I’ve been following this slow-motion trainwreck, but this is the first time I’ve looked at the Look Inside (it wasn’t available on my phone for whatever reason).
Holy purple prose, Batman! O.o
This guy definitely isn’t doing the vast percentage of respectable self-published authors any favors…
Not sure, but it looks like the book was submitted to the SciFi and Scary site for a review recently. The Goodreads review was posted in late April of this year. No idea why they waited that long to submit it.
I liked the part where he bragged about how his books (written by Dean KLEIN) were shelved right next to Stephen KING’s books, and thought that indicated that the store’s staff regarded his book very highly.
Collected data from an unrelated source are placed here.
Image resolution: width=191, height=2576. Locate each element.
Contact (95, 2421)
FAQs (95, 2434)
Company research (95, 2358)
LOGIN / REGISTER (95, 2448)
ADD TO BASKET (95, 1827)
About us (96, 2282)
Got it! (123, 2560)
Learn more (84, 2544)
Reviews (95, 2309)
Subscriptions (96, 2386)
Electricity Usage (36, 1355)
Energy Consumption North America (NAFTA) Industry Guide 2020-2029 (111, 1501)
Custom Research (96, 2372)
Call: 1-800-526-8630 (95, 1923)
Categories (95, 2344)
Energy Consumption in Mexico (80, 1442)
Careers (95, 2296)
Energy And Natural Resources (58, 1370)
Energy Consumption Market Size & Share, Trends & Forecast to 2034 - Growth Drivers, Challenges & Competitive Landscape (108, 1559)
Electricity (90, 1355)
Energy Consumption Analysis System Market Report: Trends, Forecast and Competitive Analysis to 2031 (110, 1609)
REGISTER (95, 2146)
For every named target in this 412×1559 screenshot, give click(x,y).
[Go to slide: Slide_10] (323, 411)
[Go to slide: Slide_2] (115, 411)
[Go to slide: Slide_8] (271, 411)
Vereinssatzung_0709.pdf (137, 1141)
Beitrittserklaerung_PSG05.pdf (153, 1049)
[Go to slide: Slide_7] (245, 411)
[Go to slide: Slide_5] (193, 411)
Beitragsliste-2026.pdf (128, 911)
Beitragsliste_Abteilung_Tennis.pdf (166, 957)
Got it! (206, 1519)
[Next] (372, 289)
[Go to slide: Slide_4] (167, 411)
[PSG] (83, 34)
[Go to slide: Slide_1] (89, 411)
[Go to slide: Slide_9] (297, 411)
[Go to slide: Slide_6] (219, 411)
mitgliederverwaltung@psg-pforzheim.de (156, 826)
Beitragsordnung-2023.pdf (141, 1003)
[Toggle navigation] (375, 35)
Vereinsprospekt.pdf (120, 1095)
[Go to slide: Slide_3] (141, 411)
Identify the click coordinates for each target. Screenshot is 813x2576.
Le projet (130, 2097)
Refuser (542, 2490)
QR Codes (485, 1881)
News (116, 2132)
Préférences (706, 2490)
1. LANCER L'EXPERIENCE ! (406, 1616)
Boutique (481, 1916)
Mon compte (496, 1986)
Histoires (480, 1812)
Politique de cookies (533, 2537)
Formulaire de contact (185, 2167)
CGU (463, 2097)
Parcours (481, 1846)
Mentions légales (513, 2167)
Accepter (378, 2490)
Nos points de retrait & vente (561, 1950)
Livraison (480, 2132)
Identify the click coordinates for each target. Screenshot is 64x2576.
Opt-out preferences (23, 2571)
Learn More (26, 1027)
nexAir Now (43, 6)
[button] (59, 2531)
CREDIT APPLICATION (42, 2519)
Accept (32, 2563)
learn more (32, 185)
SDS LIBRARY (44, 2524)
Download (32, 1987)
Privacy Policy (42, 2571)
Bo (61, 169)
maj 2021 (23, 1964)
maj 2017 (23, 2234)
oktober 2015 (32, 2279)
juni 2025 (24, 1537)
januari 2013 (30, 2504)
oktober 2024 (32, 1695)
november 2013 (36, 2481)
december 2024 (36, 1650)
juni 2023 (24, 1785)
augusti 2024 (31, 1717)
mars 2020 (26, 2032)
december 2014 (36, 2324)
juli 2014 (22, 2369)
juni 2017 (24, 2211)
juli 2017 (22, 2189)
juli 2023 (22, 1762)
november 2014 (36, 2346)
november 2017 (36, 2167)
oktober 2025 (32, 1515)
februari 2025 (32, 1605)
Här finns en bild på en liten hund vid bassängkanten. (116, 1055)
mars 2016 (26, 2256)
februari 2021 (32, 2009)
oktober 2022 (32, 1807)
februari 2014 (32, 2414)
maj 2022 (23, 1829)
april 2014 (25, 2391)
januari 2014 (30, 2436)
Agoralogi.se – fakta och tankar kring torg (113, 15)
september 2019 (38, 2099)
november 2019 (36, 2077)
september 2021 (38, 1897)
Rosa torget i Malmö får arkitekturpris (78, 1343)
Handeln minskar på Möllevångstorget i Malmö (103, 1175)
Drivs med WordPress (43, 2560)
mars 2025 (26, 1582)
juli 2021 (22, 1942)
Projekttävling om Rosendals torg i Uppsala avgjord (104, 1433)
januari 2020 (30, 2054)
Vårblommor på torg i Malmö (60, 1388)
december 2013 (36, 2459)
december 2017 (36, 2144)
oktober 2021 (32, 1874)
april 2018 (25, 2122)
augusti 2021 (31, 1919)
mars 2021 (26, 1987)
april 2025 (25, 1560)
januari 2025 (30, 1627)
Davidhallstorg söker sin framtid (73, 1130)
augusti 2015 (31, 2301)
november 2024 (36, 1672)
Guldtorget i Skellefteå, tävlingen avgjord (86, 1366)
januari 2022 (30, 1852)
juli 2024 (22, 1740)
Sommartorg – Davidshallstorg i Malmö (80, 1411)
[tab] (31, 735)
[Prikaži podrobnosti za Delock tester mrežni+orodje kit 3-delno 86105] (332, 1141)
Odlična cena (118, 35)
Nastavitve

I just read two whole pages of Hell’s Shadows. Holy cow. It may not be the worst prose I’ve ever read, but offhand I can’t recall anything worse. Too bad the paperback is $900 on Amazon.
Yes. There are lots of good self-published authors. And there are lots of successful self-published authors. Whether the two intersect is up to each individual reader, but both exist.
(I’m a decently successful self-published author - to the point where I do it as a full-time job. I would never presume to tell anyone whether I’m any good, though. Once again, that’s up to the readers.)
It’s quite clear the reason why his prose is so bad is his arrogance. He falls in love with his own prose and sees no reason to think about making it better.
I worked in college as a writing tutor, and most students came to me with passable prose and humility, and it was a delight to work with them to polish and improve their work.
But I remember clearly the guy who came to me with something nearly unintelligible–one sentence was something like, “Through the air of the nestled permutations of spring I was to receive harmoniously the meanderings which were birdlike in composition,” only I’m trying really hard to make it as overwrought and stupid as his sentence was and failing. He meant to say, “I heard a bird sing.”
But when I told him that his sentences were hard to understand, he sneered and explained to me that it was his poetic style.
Nothing I did persuaded him that his writing was awful, and he left in disgust.